What this exercise asks ▸
1. In the school board excerpt, how many students does Isle of Wight County Schools issue iPads to?
2. Please carry on the school board excerpt from its final line with the next few paragraphs.

Extract to read ▸

################

In Discovery Education, she said, she found articles on “sex, gender identity and implicit bias,” as well as “HIV/AIDS: staying safe” and “LGBTQ rights.”
Vande Brake described the material as “fostering mindsets that could contribute to diminished family and religious values.”
“We have appealed, appealed and now we’re appealing a third time … in an attempt to better the school system for all children and protect our child’s innocence,” Vande Brake said.
When questioned by the School Board, Vande Brake said the school system had already approved her request to remove the apps from her own child’s iPad, but she was now “representing a number of parents” and was seeking to have the apps removed from every iPad issued to Isle of Wight County Schools’ 5,500-plus students.
“What number of parents?” School Board Chairwoman Denise Tynes asked.
“I would probably say 75% of the community,” Vande Brake replied.

################

Stored entries
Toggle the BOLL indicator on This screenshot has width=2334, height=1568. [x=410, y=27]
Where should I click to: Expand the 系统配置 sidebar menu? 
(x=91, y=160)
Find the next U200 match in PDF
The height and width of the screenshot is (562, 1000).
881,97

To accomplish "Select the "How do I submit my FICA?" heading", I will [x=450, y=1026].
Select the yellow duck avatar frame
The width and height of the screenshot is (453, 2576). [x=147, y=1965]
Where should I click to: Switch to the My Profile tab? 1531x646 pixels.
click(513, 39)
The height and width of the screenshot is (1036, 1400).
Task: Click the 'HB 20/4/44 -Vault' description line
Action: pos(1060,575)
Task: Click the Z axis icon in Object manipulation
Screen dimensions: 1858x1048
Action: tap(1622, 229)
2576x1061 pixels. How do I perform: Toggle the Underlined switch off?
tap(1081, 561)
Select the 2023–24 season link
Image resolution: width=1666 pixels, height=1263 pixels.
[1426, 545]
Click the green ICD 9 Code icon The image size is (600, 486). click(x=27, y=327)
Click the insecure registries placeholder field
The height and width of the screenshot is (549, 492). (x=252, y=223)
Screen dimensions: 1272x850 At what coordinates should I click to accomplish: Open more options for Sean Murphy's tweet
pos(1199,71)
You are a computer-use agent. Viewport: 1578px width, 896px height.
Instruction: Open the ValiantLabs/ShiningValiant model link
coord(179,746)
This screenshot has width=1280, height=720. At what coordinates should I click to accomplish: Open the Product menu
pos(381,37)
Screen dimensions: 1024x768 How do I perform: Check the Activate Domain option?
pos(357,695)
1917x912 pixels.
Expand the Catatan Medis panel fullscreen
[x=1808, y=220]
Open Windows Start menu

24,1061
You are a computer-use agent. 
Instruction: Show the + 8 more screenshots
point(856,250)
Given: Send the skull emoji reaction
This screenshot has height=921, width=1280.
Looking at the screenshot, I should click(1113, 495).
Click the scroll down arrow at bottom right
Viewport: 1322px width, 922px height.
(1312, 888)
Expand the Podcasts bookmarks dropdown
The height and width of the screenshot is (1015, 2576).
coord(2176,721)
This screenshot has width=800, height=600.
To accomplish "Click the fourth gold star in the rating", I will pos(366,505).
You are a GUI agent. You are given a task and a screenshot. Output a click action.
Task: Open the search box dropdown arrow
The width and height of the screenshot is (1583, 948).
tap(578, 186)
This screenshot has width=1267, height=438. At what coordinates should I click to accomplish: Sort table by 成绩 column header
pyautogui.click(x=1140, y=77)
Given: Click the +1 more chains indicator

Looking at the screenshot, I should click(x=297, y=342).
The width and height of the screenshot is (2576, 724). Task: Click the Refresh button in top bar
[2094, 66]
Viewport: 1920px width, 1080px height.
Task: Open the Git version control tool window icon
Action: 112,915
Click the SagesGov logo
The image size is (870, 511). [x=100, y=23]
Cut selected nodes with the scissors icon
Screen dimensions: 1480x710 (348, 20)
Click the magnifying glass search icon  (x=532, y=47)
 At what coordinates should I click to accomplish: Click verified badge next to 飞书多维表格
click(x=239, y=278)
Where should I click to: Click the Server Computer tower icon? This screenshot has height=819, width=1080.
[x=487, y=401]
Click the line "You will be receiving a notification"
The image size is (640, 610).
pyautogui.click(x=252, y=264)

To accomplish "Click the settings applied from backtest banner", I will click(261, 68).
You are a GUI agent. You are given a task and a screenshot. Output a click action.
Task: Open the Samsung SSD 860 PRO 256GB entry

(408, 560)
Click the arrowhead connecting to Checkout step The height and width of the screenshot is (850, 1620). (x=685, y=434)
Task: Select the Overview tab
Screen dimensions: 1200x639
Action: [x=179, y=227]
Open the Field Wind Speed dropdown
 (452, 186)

################

Final results ▸
1. More than 5,500 students.

2.
“Without having the correct filters on there … I think the best thing is to take it off all the iPads,” Vande Brake said. “You could send your kid and say, ‘Hey, go play with your school-issued device in your room for 10 minutes … and the next thing you know your son, daughter, could come out and be asking you sex questions, and you ‘re just not ready to deal with it at five years old or on a Wednesday night when you worked a 12-hour shift.”
Tynes, however, asked for proof that Vande Brake was indeed speaking for 75% of Isle of Wight’s parents indeed, and argued it was parents’ responsibility, and not the school system’s, to monitor their children’s use of school-issued devices when they take them home.
“When that child is at home with you, you’re responsible for what they retrieve,” Tynes said.
“We can only control our own households,” board member Michael Vines agreed.
The “Max and the Talent Show” story about the transgender boy “offended me,” Vines added. “I don’t want my grandkids, you know, being led down that road … I am in complete agreement with you that these items should be removed, but it begins at home.”
As for the sexual content Vande Brake found, “No parent in their right mind is going to walk up behind their child and see their child looking at pornographic material and let them continue,” Vines added. “You’re going to stop them. Am I right?”
However, board member Renee Dial, a physician assistant, said she didn’t consider it “pornographic” for children to learn the correct names for their body parts.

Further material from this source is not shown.